Here's my wombat/fox, Radar.


----------



## BellaLuna (Jan 27, 2013)

doggiedad said:


> look at my avatar. i was asked if my dog was a GSD by someone
> who told me they grew up with GSD's.


Sad ain't it 

Sent from my Samsung Galaxy S4


----------



## doggiedad (Dec 2, 2007)

actually i find it amusing. lol.



doggiedad said:


> look at my avatar. i was asked if my dog was a GSD by someone who told me they grew up with GSD's.





BellaLuna said:


> Sad ain't it
> 
> Sent from my Samsung Galaxy S4


----------



## Springbrz (Aug 13, 2013)

doggiedad said:


> i think when people ask "is that a K-9" what they're really
> asking is the dog on the police force.


I am aware of what they are asking/mean. My answer is *sarcastic*. I get tired of everyone assuming that* all* GSD's are police or military dogs. 
Most give a funny look...like I'm nuts or something if I say she's just my pet.  
I have actually been asked more than once why I got a German Shepherd if I wasn't training her to be a police dog.


----------



## BellaLuna (Jan 27, 2013)

doggiedad said:


> actually i find it amusing. lol.


It really is amusing because my children can tell a gsd from other breeds and they are 8,5,4 lol

Sent from my Samsung Galaxy S4


----------



## SummerGSDLover (Oct 20, 2013)

BellaLuna said:


> It really is amusing because my children can tell a gsd from other breeds and they are 8,5,4 lol
> 
> Sent from my Samsung Galaxy S4


Haha mine too! 9, 5, 3!

*-*Summer*-*


----------



## Loneforce (Feb 12, 2012)

Surprisingly I have never been asked what breed Jonas is.


----------



## HarleyTheGSD (Feb 13, 2012)

doggiedad said:


> look at my avatar. i was asked if my dog was a GSD by someone
> who told me they grew up with GSD's.


Oh wow. That _is_ sad. I'm not sure how much more 'German Shepherd' you can possibly get...


----------



## vprasad (May 17, 2013)

All the time... #1 for me is "Is he a lab mixed with something..?" and #2 is "is he some kind of wolf hybrid?" lol!


----------



## blueangele (Aug 5, 2013)

I get 'is he part wolf?' All the time...even by people who are knowledgable about dogs (used to show them).
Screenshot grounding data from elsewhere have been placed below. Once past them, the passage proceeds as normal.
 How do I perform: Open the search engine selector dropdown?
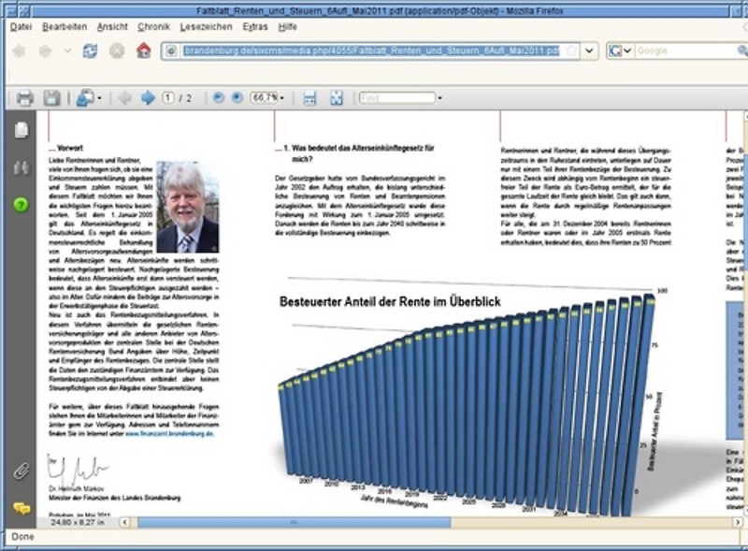[621, 51]
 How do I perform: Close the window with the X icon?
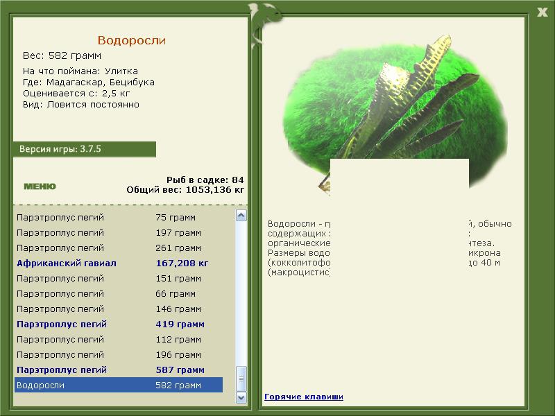point(542,12)
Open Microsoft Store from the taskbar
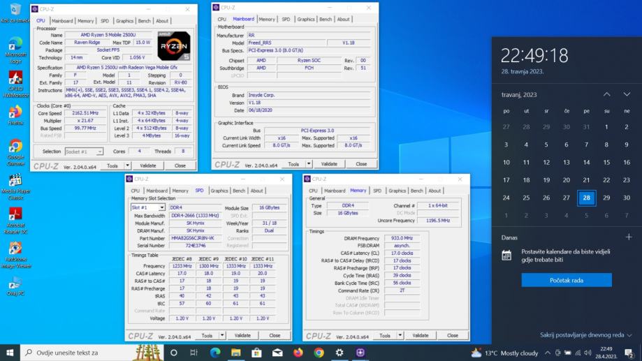The image size is (642, 361). [256, 353]
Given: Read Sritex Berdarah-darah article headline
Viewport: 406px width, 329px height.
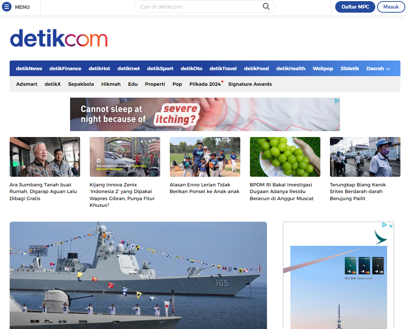Looking at the screenshot, I should [358, 192].

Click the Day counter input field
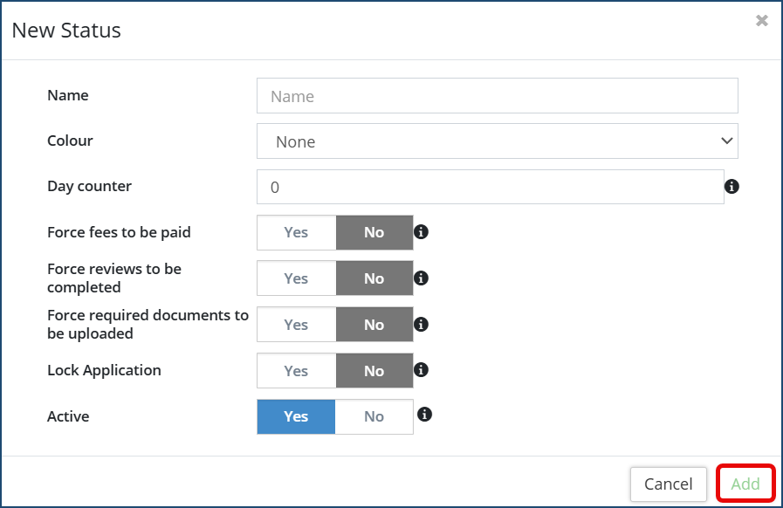[x=490, y=187]
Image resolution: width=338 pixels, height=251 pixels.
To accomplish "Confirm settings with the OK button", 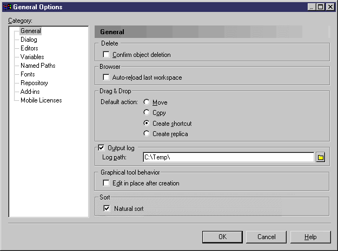I will [222, 237].
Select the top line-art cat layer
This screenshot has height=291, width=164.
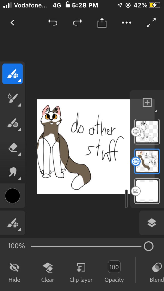point(147,132)
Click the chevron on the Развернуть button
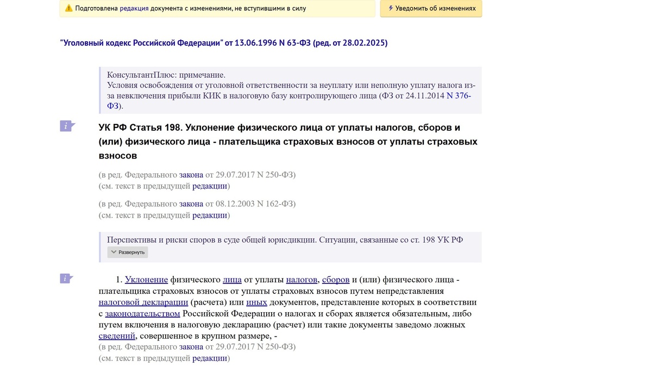 coord(114,252)
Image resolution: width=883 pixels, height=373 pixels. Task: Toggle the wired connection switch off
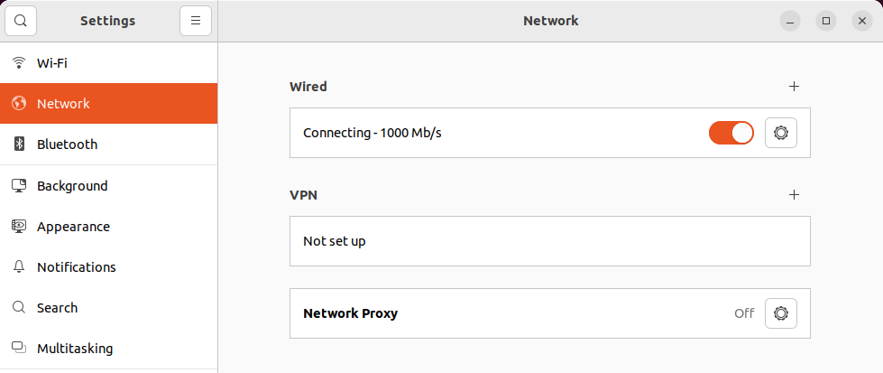731,133
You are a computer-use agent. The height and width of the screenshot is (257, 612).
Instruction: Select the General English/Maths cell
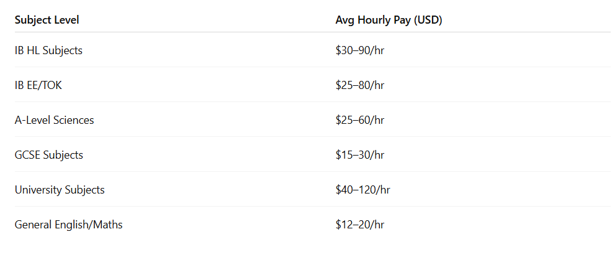point(68,225)
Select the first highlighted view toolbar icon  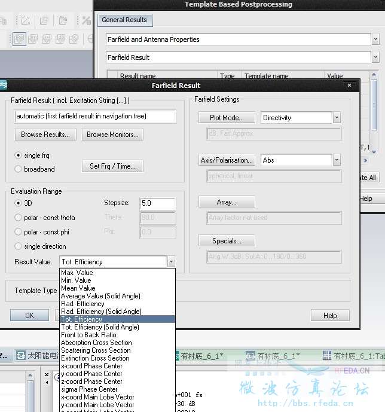(x=20, y=39)
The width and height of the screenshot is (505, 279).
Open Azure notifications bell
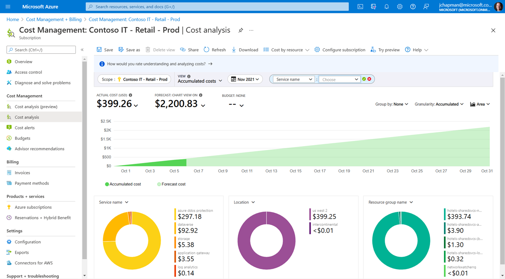pos(386,6)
Sent from Petguide.com Free App


----------



## Eiros (Jun 30, 2011)

Ward is a sable so I get "he's not pure GSD is he?"

My new most commonly used phrase is "yep he has a sable coat so he's just a different color" lol


Sent from Petguide.com Free App


----------



## Vagus (Oct 7, 2012)

Once, someone asked me about my dog (what's his name? how old is he? is he a purebred?) and someone else overheard us talking. When the eavesdropper heard me say 'yes, he's a purebred' he scoffed and said 'he's no purebred' and rather arrogantly told me I was scammed haha. 
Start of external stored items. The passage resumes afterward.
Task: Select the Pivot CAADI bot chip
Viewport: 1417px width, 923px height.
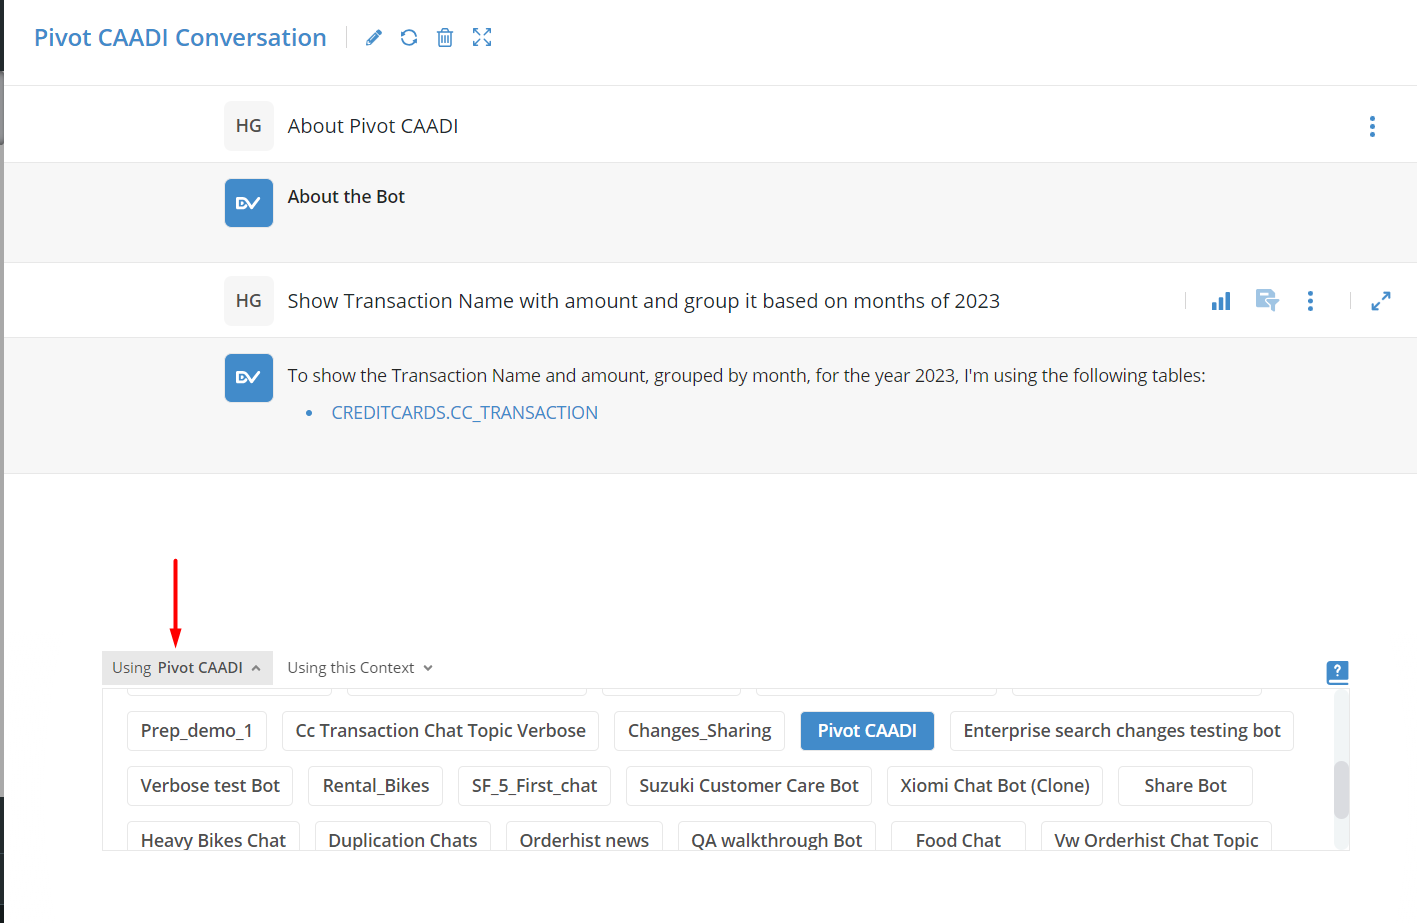Action: pyautogui.click(x=867, y=731)
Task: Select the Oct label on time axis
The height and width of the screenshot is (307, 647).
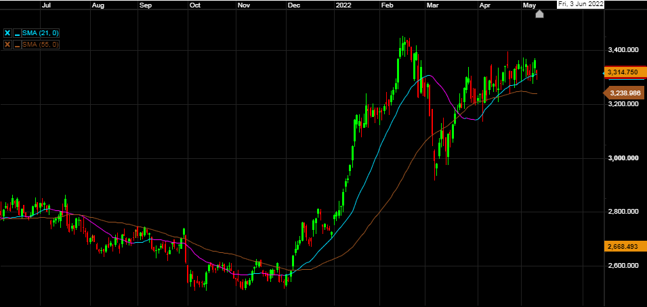Action: tap(195, 5)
Baron looks very typical: black and tan saddle back, but with slightly longer fur - not nearly as full and fluffy as some other gorgeous LCs I've seen. Oh well, everyone's an expert right


----------



## tottie86 (Aug 23, 2013)

Yep!! I get ask all the time if my boy is part lab or what breed he is!


Sent from Petguide.com Free App


----------



## tottie86 (Aug 23, 2013)

Vagus said:


> Once, someone asked me about my dog (what's his name? how old is he? is he a purebred?) and someone else overheard us talking. When the eavesdropper heard me say 'yes, he's a purebred' he scoffed and said 'he's no purebred' and rather arrogantly told me I was scammed haha.
> 
> Baron looks very typical: black and tan saddle back, but with slightly longer fur - not nearly as full and fluffy as some other gorgeous LCs I've seen. Oh well, everyone's an expert right


How gorgeous is baron!!! 


Sent from Petguide.com Free App


----------



## Vagus (Oct 7, 2012)

tottie86 said:


> How gorgeous is baron!!!
> 
> 
> Sent from Petguide.com Free App


Haha, thank you! He's a very silly dog, keeps me laughing


----------



## LaRen616 (Mar 4, 2010)

Yes!

I always get asked if Sinister is a black Lab and when I tell them no and that he is a purebred GSD they think I am playing a joke on them. 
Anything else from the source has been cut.